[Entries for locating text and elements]
§

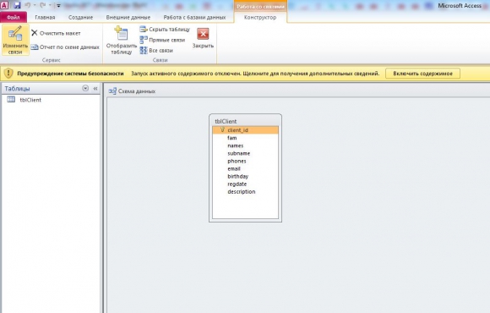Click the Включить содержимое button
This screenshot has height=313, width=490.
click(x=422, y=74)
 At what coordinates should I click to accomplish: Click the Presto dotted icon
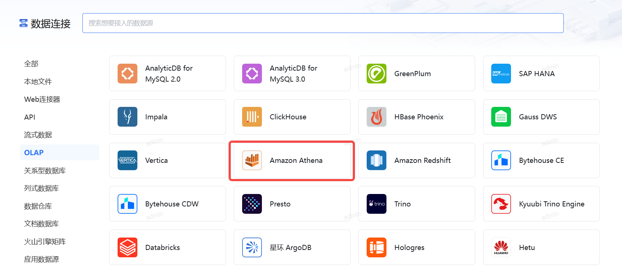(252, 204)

§

■ Directions for this task: Rewrite the items with "dotted" changed to "striped" and everything else kept the same. Leave out the pictures.

■ Task solution:
Click the Включить содержимое button
This screenshot has height=313, width=490.
click(x=422, y=74)
 At what coordinates should I click to accomplish: Click the Presto striped icon
(252, 204)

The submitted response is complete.